- EXERCISE BRIEF -
Without omitting anything, write out the listing below precisely.

Segment Start: INFORMATION GIVEN

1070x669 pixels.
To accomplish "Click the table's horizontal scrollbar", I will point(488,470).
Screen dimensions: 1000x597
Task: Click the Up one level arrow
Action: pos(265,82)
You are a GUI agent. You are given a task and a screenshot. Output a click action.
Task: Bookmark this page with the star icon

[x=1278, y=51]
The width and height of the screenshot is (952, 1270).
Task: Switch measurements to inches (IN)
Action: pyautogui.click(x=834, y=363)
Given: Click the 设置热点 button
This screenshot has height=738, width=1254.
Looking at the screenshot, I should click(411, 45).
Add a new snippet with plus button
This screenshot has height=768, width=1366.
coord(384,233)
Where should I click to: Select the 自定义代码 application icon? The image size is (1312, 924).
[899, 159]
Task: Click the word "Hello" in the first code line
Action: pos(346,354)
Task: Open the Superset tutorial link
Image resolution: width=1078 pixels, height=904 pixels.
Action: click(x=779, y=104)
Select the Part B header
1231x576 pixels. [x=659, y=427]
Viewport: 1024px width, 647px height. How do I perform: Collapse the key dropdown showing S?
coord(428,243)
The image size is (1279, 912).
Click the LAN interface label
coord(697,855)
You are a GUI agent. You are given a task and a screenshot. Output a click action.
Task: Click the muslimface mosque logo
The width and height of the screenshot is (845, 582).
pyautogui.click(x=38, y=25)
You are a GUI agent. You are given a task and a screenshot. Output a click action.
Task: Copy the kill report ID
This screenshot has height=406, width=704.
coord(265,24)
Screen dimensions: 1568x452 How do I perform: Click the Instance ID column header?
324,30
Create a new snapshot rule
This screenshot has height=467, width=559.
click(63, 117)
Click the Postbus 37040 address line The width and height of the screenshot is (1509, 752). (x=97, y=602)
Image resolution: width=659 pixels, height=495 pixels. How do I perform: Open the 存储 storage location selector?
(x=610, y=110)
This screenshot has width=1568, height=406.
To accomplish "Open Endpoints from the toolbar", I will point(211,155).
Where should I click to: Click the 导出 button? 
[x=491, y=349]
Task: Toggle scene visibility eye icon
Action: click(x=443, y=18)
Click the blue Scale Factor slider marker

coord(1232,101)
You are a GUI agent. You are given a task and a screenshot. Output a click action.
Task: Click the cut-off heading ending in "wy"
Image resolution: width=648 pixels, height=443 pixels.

Segment End: INFORMATION GIVEN

- RESPONSE TO THIS EXERCISE -
1070x669 pixels.
To accomplish "Click the table's horizontal scrollbar", I will point(488,470).
Screen dimensions: 1000x597
Task: Click the Up one level arrow
Action: pos(265,82)
You are a GUI agent. You are given a task and a screenshot. Output a click action.
Task: Bookmark this page with the star icon

[x=1278, y=51]
The width and height of the screenshot is (952, 1270).
Task: Switch measurements to inches (IN)
Action: pyautogui.click(x=834, y=363)
Given: Click the 设置热点 button
This screenshot has height=738, width=1254.
Looking at the screenshot, I should click(411, 45).
Add a new snippet with plus button
This screenshot has height=768, width=1366.
coord(384,233)
Where should I click to: Select the 自定义代码 application icon? The image size is (1312, 924).
[899, 159]
Task: Click the word "Hello" in the first code line
Action: pos(346,354)
Task: Open the Superset tutorial link
Image resolution: width=1078 pixels, height=904 pixels.
Action: click(x=779, y=104)
Select the Part B header
1231x576 pixels. [x=659, y=427]
Viewport: 1024px width, 647px height. How do I perform: Collapse the key dropdown showing S?
coord(428,243)
The image size is (1279, 912).
Click the LAN interface label
coord(697,855)
You are a GUI agent. You are given a task and a screenshot. Output a click action.
Task: Click the muslimface mosque logo
The width and height of the screenshot is (845, 582).
pyautogui.click(x=38, y=25)
You are a GUI agent. You are given a task and a screenshot. Output a click action.
Task: Copy the kill report ID
This screenshot has height=406, width=704.
coord(265,24)
Screen dimensions: 1568x452 How do I perform: Click the Instance ID column header?
324,30
Create a new snapshot rule
This screenshot has height=467, width=559.
click(63, 117)
Click the Postbus 37040 address line The width and height of the screenshot is (1509, 752). (x=97, y=602)
Image resolution: width=659 pixels, height=495 pixels. How do I perform: Open the 存储 storage location selector?
(x=610, y=110)
This screenshot has width=1568, height=406.
To accomplish "Open Endpoints from the toolbar", I will point(211,155).
Where should I click to: Click the 导出 button? 
[x=491, y=349]
Task: Toggle scene visibility eye icon
Action: click(x=443, y=18)
Click the blue Scale Factor slider marker

coord(1232,101)
You are a GUI agent. You are given a task and a screenshot. Output a click action.
Task: Click the cut-off heading ending in "wy"
Image resolution: width=648 pixels, height=443 pixels.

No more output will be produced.